*Quoted passage*.
□ □ □ □ □
For most businesses, these filings need not be handled immediately, and many are not required to file at all. Businesses exempt from filing include, but are not limited to: Entities that have been largely inactive for over a year; sole proprietorships, nonprofit organizations exempt from tax under Section 501(a); entities that are already regulated by federal or state authorities such as banks, investment companies and advisers, and insurance companies; and certain large operating companies.

What is the actual deadline for the new FinCEN filing?

For businesses that are required to file a FinCEN beneficial ownership report, the deadline for businesses created or registered before January 1, 2024 is January 1, 2025. Businesses created or registered on or after January 1, 2024, must file their initial report within 30 days of their formation or registration.
□ □ □ □ □
*Data for the task*.
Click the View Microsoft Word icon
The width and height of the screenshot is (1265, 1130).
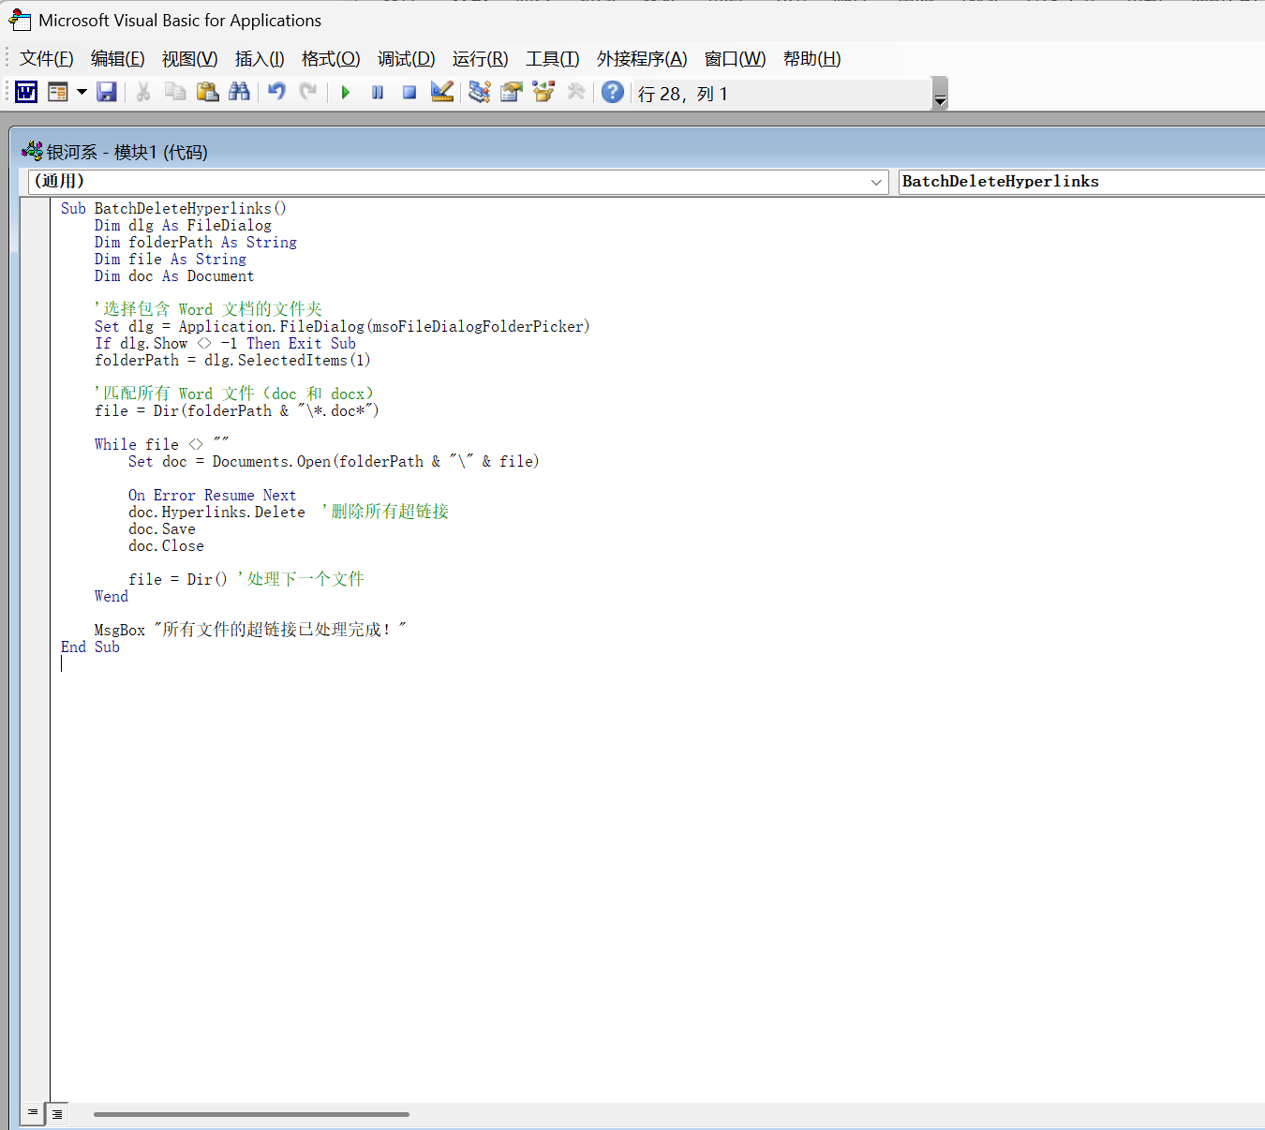(x=26, y=92)
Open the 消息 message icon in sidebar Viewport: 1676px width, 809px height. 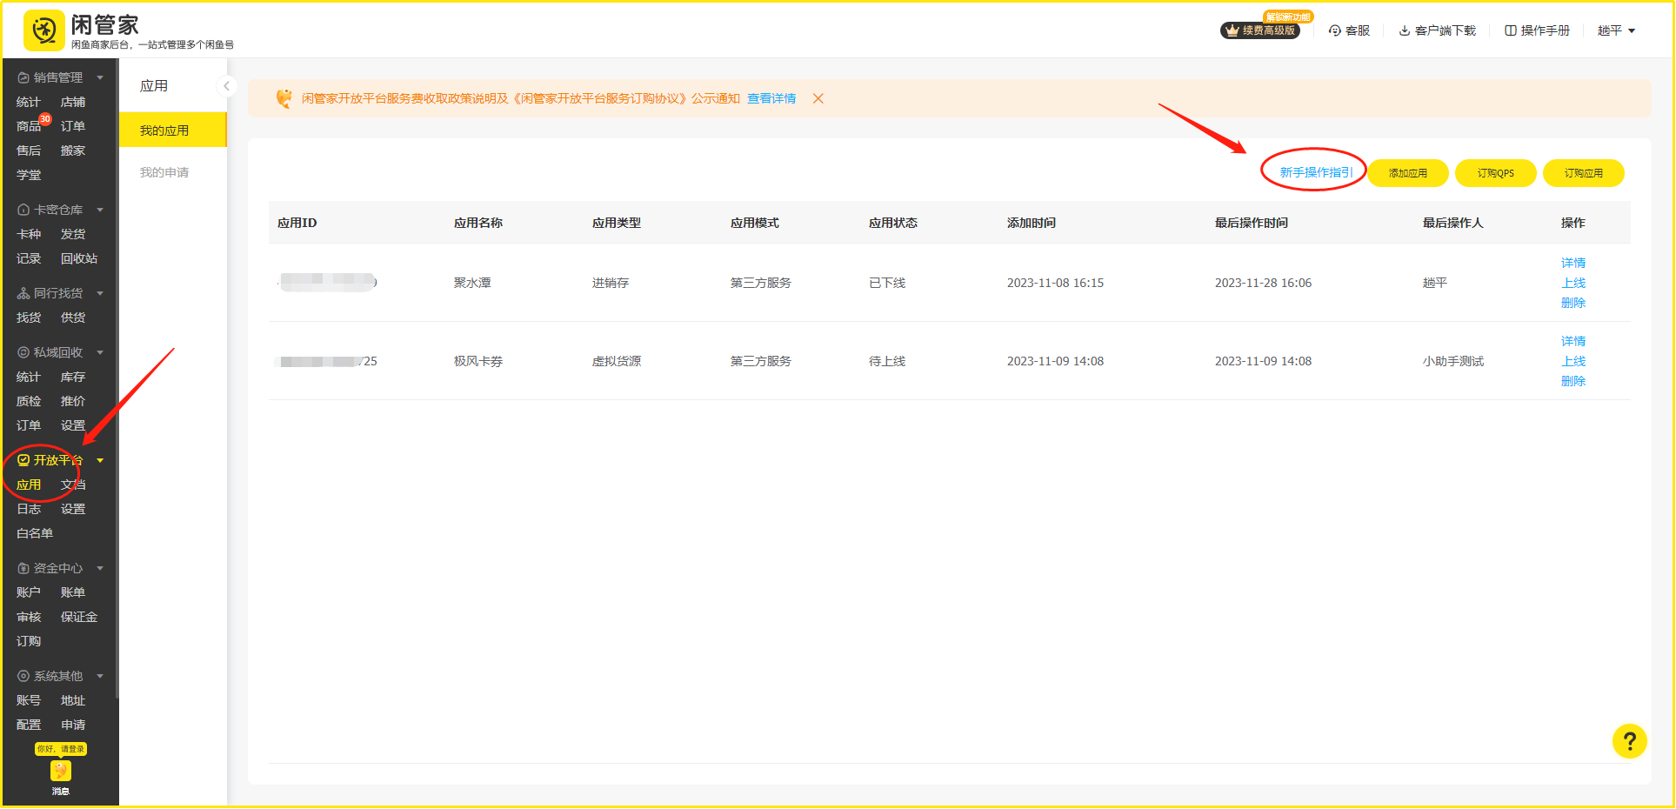(60, 772)
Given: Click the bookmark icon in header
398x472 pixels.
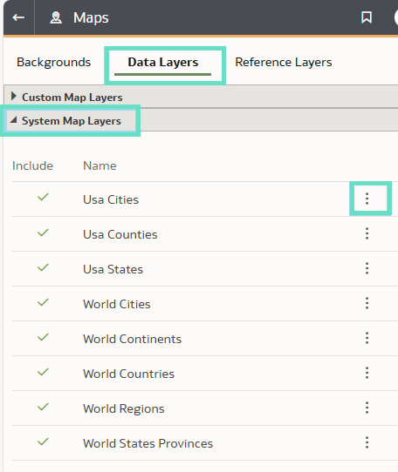Looking at the screenshot, I should coord(367,17).
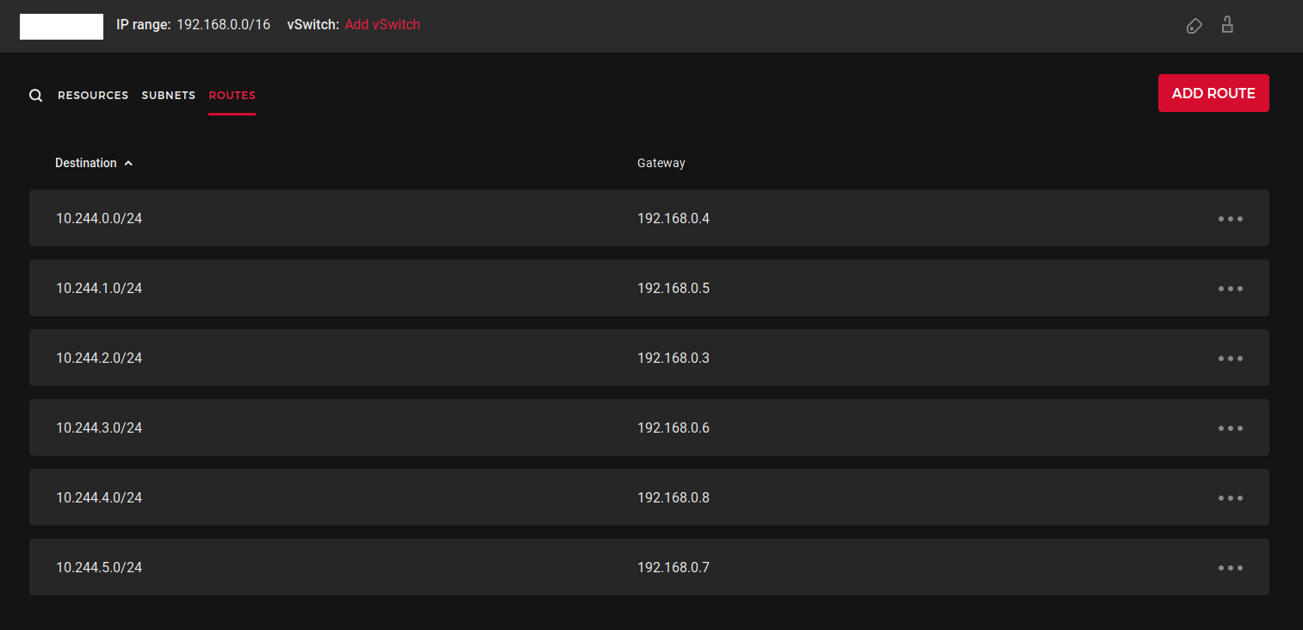Open the network tag/label icon
The image size is (1303, 630).
(1194, 26)
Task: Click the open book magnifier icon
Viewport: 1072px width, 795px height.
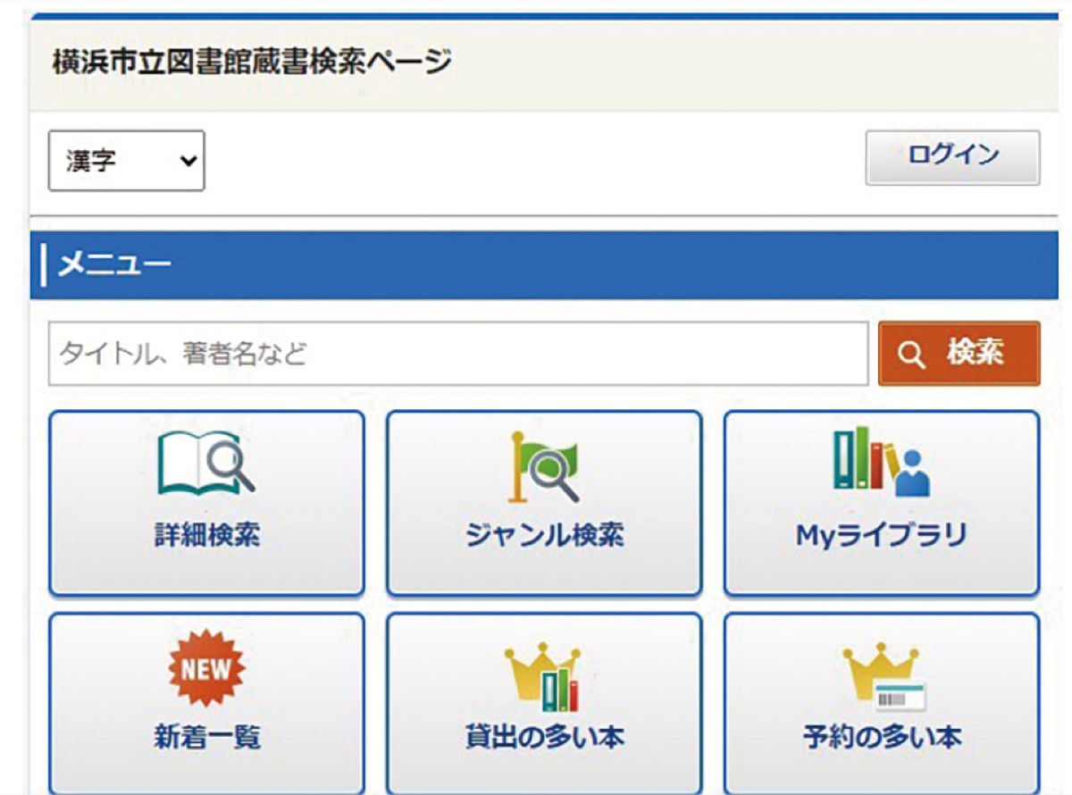Action: point(206,463)
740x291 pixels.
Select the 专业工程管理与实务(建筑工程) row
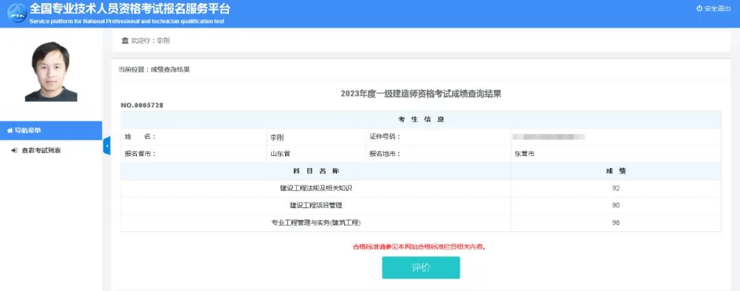coord(316,223)
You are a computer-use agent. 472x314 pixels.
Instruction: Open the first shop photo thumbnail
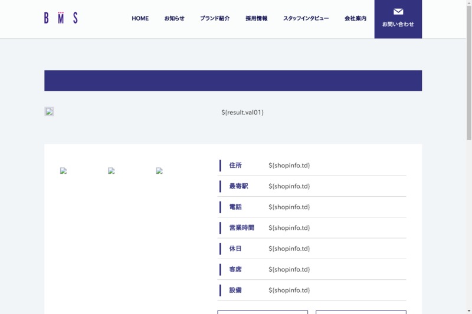point(64,171)
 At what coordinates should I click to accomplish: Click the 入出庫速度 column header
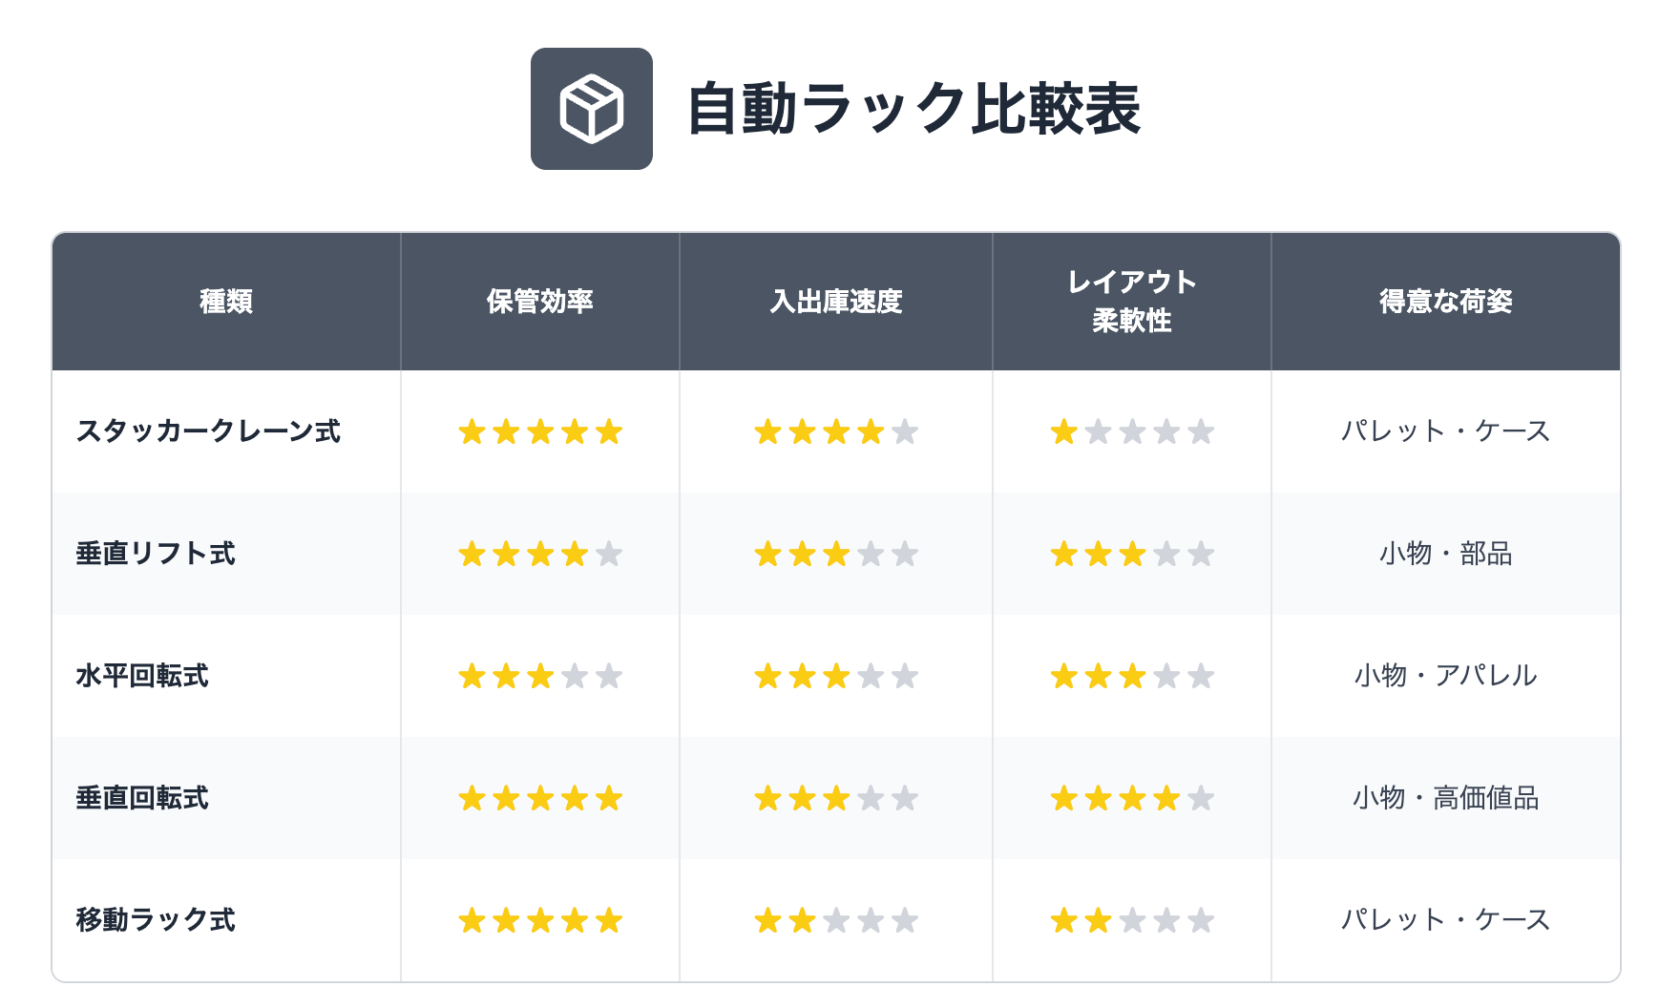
□ □ □ □ □
*Work instructions*.
**a)** Copy the entries from the line containing "740x291 pixels." through the last line of the entries, both ends included, and leave out the pictures.
**b)** Continue the passage on FinCEN beneficial ownership filings from the point where it ends.

*Per-task answers*.
**a)**
740x291 pixels.
Select the 专业工程管理与实务(建筑工程) row
coord(316,223)
You are a computer-use agent. 472x314 pixels.
Instruction: Open the first shop photo thumbnail
point(64,171)
 At what coordinates should I click to accomplish: Click the 入出庫速度 column header

**b)**
Also, beware of this entity registration hack

You should also beware of new companies that have been hijacking entity registrations. For example, a client of ours received an official-looking letter shortly after we incorporated their LLC, offering to file their required Statement of Information (SOI) with the Secretary of State. The form listed a “service process fee” of $243, with a deadline the following month. This fee is more than ten times the $20 fee for filing an SOI directly with the Secretary of State – a filing that we had already completed as part of our initial incorporation services.

Registered agent businesses often exploit their role by charging excessive fees for services like these. They may exaggerate the complexity of filing requirements, claim their assistance is mandatory for compliance, or bundle unnecessary services to justify higher charges. These tactics create a sense of urgency and fear, pressuring businesses to pay inflated fees without realizing that the actual cost and requirements are much simpler and more affordable.

How Paley & Prehn Can Help You

By staying vigilant and using trusted law firms like Paley & Prehn, PLC for your California business filings, you can protect your business from these deceptive practices. To learn more about the very reasonable registered agent fees we charge at Paley & Prehn (which includes keeping your required filings up to date), contact our office.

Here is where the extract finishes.